AIM OF THE TASK » Report, word for word, every line of the material that contains "computer".

§

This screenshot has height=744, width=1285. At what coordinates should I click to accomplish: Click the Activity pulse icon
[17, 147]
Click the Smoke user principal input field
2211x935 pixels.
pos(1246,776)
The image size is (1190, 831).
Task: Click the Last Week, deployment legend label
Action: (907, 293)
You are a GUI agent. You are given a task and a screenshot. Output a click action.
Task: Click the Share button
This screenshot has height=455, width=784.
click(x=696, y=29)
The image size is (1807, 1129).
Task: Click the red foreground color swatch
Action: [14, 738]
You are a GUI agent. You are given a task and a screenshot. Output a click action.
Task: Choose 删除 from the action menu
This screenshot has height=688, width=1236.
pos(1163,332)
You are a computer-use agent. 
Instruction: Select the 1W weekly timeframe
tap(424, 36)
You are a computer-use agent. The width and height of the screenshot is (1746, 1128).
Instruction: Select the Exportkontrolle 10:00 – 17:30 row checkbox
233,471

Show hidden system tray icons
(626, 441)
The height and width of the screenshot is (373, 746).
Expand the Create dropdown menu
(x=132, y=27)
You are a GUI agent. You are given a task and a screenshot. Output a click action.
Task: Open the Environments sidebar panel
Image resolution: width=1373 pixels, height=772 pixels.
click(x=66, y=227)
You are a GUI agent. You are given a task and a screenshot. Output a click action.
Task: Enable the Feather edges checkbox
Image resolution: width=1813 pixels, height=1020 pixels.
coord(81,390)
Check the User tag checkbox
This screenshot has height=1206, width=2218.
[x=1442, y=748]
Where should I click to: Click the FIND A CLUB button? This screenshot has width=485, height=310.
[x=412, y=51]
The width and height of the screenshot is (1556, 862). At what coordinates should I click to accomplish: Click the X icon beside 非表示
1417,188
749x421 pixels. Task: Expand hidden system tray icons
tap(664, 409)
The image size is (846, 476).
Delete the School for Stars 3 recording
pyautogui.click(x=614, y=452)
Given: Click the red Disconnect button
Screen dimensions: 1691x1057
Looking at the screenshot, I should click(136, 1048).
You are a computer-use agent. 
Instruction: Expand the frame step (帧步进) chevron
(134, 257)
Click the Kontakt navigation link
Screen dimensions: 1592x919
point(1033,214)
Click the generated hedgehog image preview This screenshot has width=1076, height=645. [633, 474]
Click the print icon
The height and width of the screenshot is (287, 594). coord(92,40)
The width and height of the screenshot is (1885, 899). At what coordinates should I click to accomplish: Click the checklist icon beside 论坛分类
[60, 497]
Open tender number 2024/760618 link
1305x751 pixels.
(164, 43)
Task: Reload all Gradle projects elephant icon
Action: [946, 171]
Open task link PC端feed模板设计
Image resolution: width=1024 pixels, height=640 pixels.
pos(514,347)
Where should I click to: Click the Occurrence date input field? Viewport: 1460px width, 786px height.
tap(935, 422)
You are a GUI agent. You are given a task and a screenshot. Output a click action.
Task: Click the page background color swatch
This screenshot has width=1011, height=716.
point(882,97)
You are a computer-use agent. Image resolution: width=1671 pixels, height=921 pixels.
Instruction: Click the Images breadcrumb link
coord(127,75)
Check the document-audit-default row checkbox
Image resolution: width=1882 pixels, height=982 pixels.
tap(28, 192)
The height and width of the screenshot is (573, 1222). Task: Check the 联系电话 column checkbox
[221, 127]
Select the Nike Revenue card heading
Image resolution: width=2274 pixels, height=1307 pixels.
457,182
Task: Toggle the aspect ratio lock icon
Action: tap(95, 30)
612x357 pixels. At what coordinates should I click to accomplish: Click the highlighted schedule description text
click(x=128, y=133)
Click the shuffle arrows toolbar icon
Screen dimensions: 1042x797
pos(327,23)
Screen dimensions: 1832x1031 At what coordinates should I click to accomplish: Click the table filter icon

§

EXERCISE SOLUTION »
You are a computer-use agent. 
You are a computer-use agent. The width and height of the screenshot is (1746, 1128).
You are a computer-use agent. 
You are a computer-use agent. Image resolution: width=1671 pixels, height=921 pixels.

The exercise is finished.